According to the board, the total enrollment at elementary schools began to fall in 2002. But the ministry has been implementing a school expansion plan which was formulated in 2001, a time when enrollment was still growing.

Under the plan, 373 elementary schools have been newly opened across the nation since 2002, with 493 more scheduled to open by 2008. The number of surplus classrooms more than doubled between 2001 and 2004, exceeding 6,000.

Furthermore, if the expansion plan is implemented without modification, the board predicted that the number of superfluous classrooms will surge to 14,000 in 2011, assuming that the number of students per class and teacher is maintained at the level now prevalent in advanced countries.

By any standard, the school expansion plan cannot be seen as carefully drafted.

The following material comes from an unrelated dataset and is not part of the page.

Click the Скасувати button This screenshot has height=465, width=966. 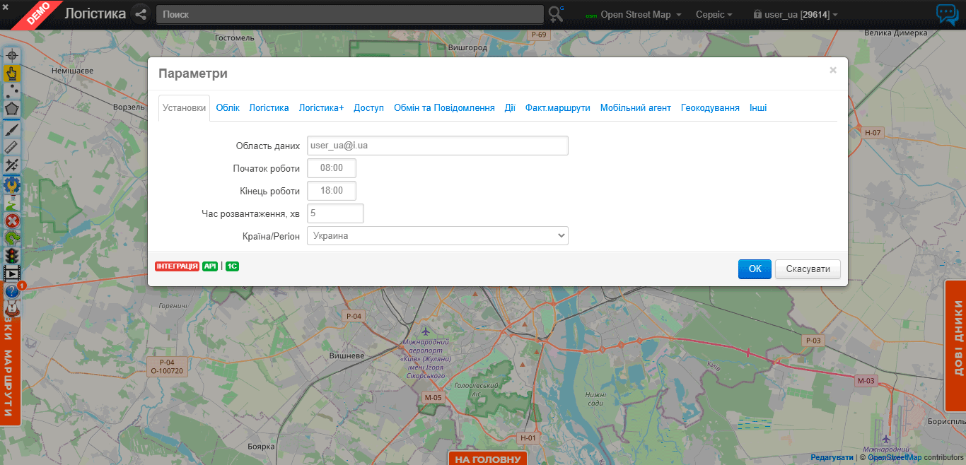[808, 269]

The Education Ministry needs to scale it down promptly to reduce waste of taxpayers’ money. At the same time, it needs to adjust its equally problematic teacher fostering program.

According to the board, the Education Ministry worked out a teacher supply plan in 2003 aimed at lowering the number of students per teacher to 18. The plan called for securing 6,000 elementary school teachers each year.

But the board says this plan also failed to reflect the drop in school enrollment. According to the board’s estimate, annual demand for teachers will be 4,000 at most from 2010. This means the admission quota of the nation’s teacher’s colleges, which totals 6,225 now, needs to be cut by more than 2,000 from next year. Otherwise, about 3.5 out of 10 students who enroll these colleges next year will graduate four years later only to find no teaching job is available for them.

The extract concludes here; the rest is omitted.